Latihan A: Terjemahkan kalimat "Alat terapi alami kuno ini kembali menemukan tempatnya di tengah-tengah modernisasi medis." dari teks tentang terapi lintah ke dalam bahasa Inggris.
Latihan B: Ubah bagian teks tentang terapi lintah mulai dari "Terapi Lintah" sampai dengan "kelainan sirkulasi darah." dengan mengganti "dokter" menjadi "tenaga medis", lalu tuliskan hasilnya.
Latihan C: Dalam teks tentang terapi lintah, kalimat yang diawali "Mereka merayap" menyebut beberapa hal yang dilakukan "mereka". Sebutkan semuanya.

Teks yang Diberikan:
========================================
Terapi Lintah

Mereka merayap, menggigit, dan menyedot darah --- namun, mereka menyelamatkan banyak kehidupan.

Bagi sebagian besar orang akan merasa jijik ketika melihat lintah, namun dibalik bentuknya yang menjijikkan ternyata lintah bisa membantu orang-orang menjadi lebih baik. Alat terapi alami kuno ini kembali menemukan tempatnya di tengah-tengah modernisasi medis. Lintah-lintah ini membantu para dokter untuk melakukan berbagai hal dari penyambungan jari sampai kelainan sirkulasi darah.
========================================
Data yang Disediakan:
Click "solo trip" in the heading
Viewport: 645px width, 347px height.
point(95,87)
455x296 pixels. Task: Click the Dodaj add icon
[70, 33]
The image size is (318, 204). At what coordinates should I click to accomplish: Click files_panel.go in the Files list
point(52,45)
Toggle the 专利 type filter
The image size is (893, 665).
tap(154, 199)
========================================
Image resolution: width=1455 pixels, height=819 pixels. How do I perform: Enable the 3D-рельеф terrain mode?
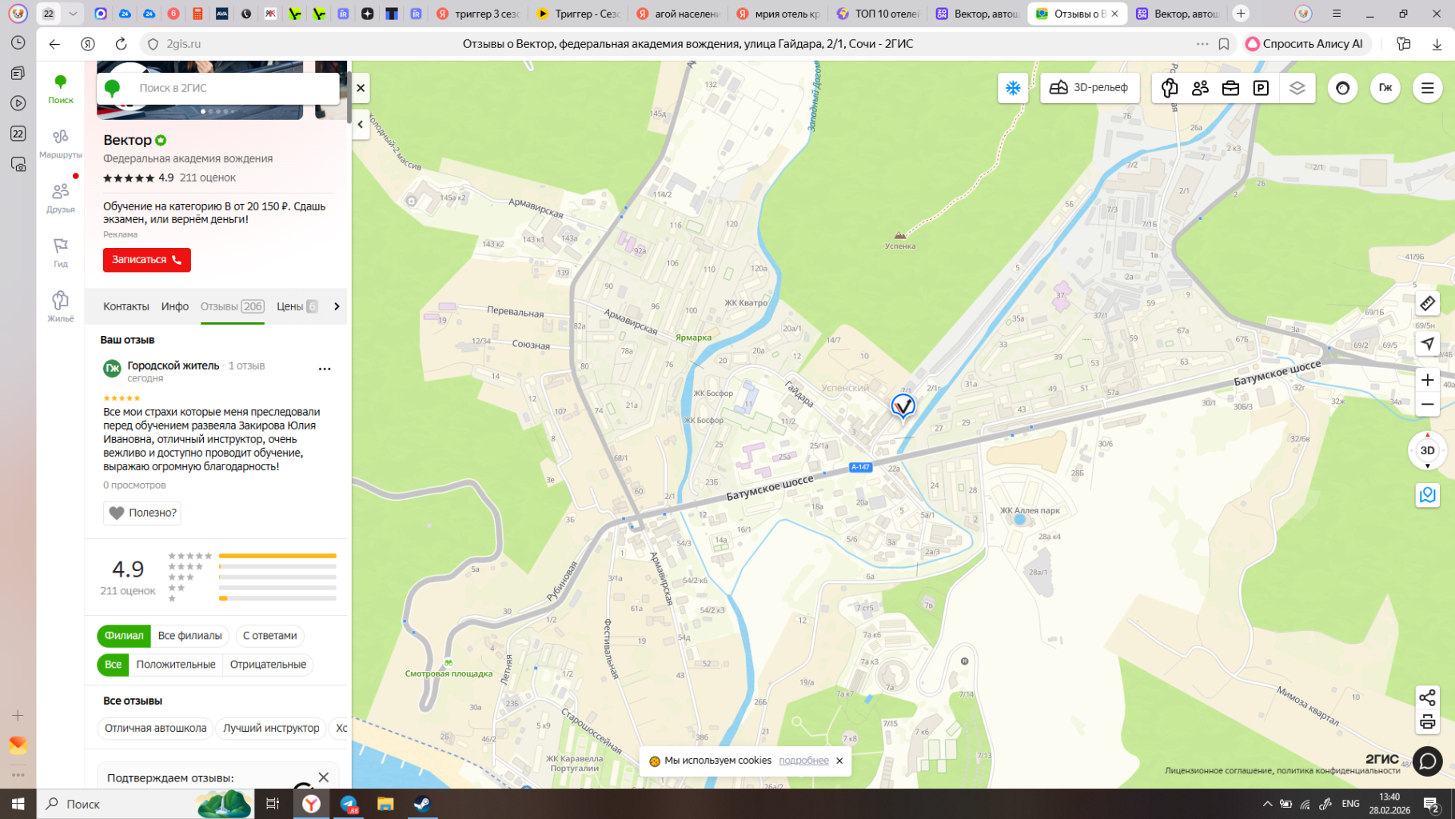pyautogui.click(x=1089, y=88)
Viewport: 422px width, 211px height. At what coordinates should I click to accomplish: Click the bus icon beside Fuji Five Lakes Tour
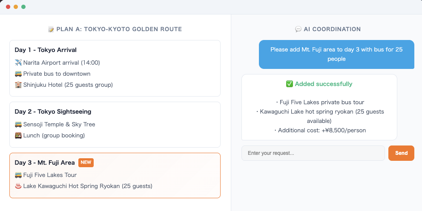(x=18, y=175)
========================================
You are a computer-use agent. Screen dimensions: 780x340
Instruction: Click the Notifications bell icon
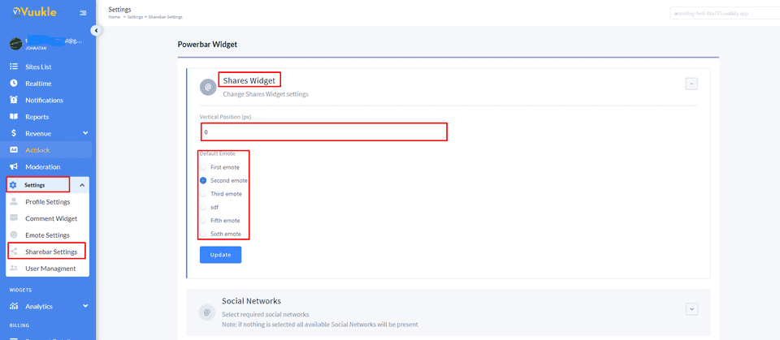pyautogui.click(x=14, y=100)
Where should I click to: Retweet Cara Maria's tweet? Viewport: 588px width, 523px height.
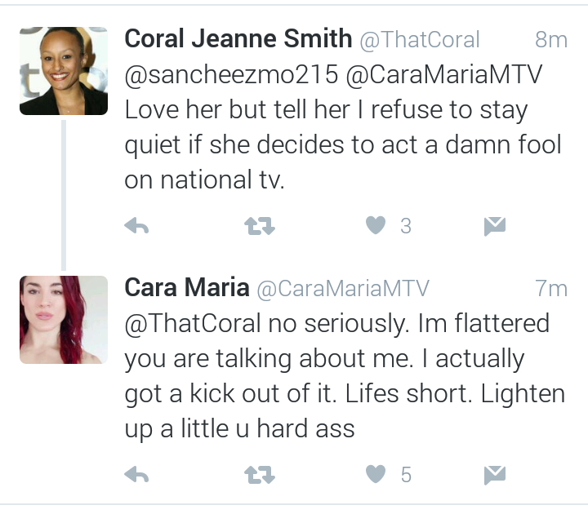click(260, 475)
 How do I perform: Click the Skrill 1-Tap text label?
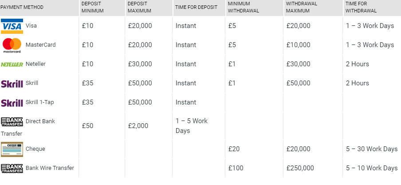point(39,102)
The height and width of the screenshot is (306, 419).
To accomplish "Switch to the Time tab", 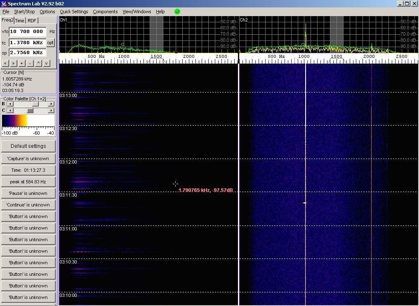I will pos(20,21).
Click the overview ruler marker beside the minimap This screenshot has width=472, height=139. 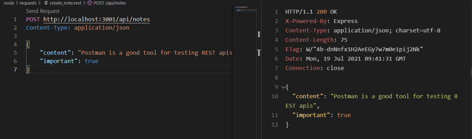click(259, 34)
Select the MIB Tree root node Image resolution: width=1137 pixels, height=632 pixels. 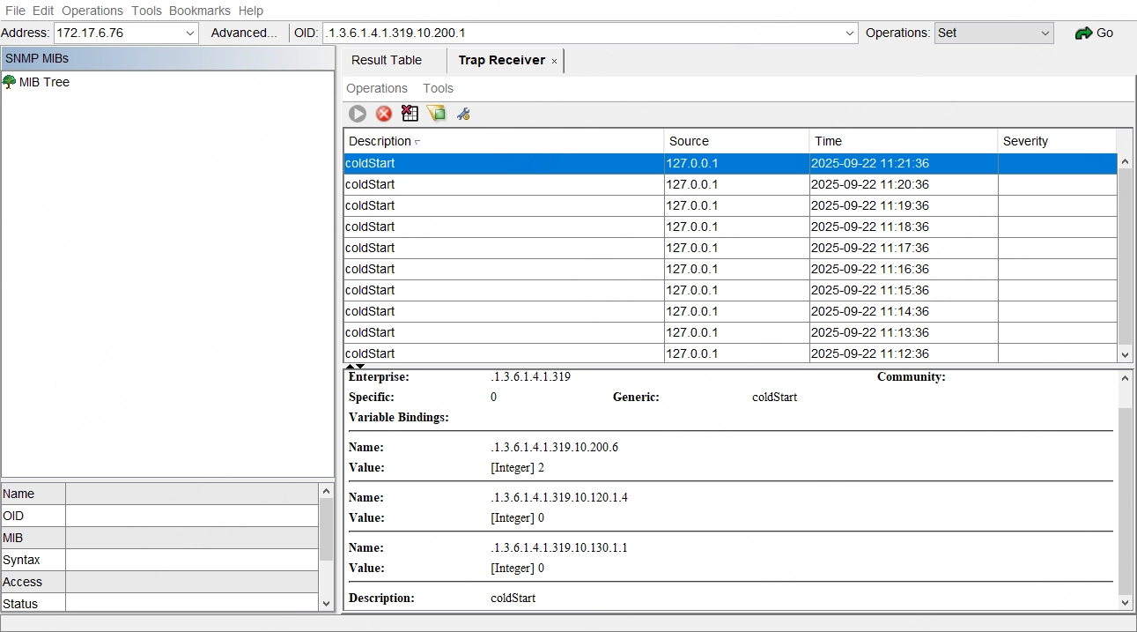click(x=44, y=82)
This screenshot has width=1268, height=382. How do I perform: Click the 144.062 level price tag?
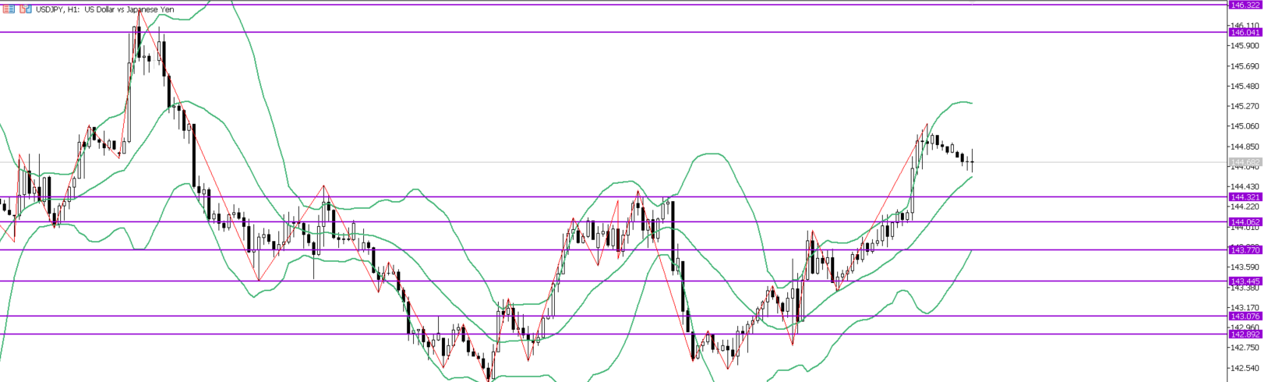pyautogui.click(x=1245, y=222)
========================================
Jawaban yang Diharapkan A: This ancient natural therapy tool has once again found its place amid medical modernization.

Jawaban yang Diharapkan B:
Terapi Lintah

Mereka merayap, menggigit, dan menyedot darah --- namun, mereka menyelamatkan banyak kehidupan.

Bagi sebagian besar orang akan merasa jijik ketika melihat lintah, namun dibalik bentuknya yang menjijikkan ternyata lintah bisa membantu orang-orang menjadi lebih baik. Alat terapi alami kuno ini kembali menemukan tempatnya di tengah-tengah modernisasi medis. Lintah-lintah ini membantu para tenaga medis untuk melakukan berbagai hal dari penyambungan jari sampai kelainan sirkulasi darah.

Jawaban yang Diharapkan C:
merayap
menggigit
menyedot darah
menyelamatkan banyak kehidupan